To evaluate the effect of baseline characteristics on the treatment response to pregabalin in fibromyalgia (FM) patients with depression.

Design

Post hoc analysis from a randomized, double-blind, placebo-controlled, two-way crossover study of pregabalin (300 or 450 mg/day, twice daily).

Subjects

A total of 193 FM patients taking an antidepressant for comorbid depression.

Methods

The effect of patient baseline characteristics on the treatment response to pregabalin vs placebo was assessed for the primary efficacy end point (mean pain score on an 11-point numeric rating scale).
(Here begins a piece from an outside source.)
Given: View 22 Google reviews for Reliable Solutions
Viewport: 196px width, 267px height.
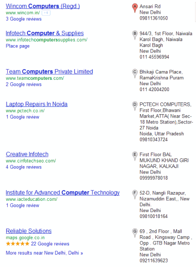Looking at the screenshot, I should [x=50, y=244].
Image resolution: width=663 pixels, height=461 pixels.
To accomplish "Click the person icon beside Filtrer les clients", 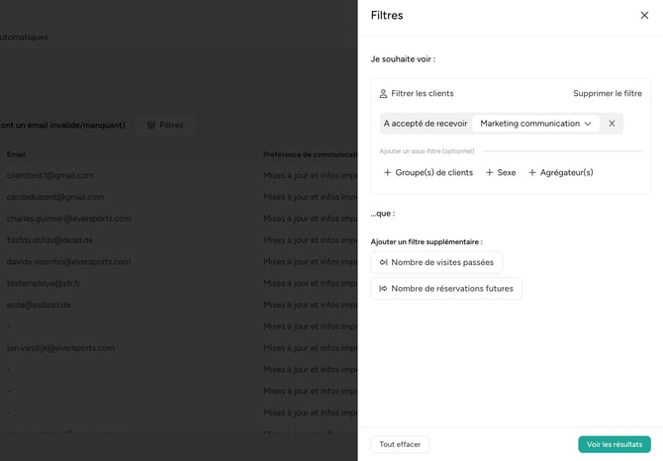I will pos(383,93).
Variables were analyzed using a linear mixed effects model with sequence, period, and treatment as fixed factors, and subject within sequence and within subject error as random factors.

Results

Pregabalin significantly improved mean pain scores vs placebo irrespective of age, duration of FM, number of prior FM medications, depression diagnosis, shorter-term depression (<10 years), prior or no prior opioid use, pain severity, anxiety severity, and sleep disruption severity (all P < 0.05). Compared with placebo, pregabalin did not significantly affect mean pain scores in patients with comorbid insomnia, irritable bowel syndrome, or gastroesophageal reflux disease; severe FM; a diagnosis of depression before FM, longer-term depression (≥ 10 years), more severe depression, or who were taking a high dose of antidepressant.

Conclusions

Pregabalin significantly improved mean pain scores when compared with placebo for the majority of baseline characteristics assessed in FM patients taking an antidepressant for comorbid depression.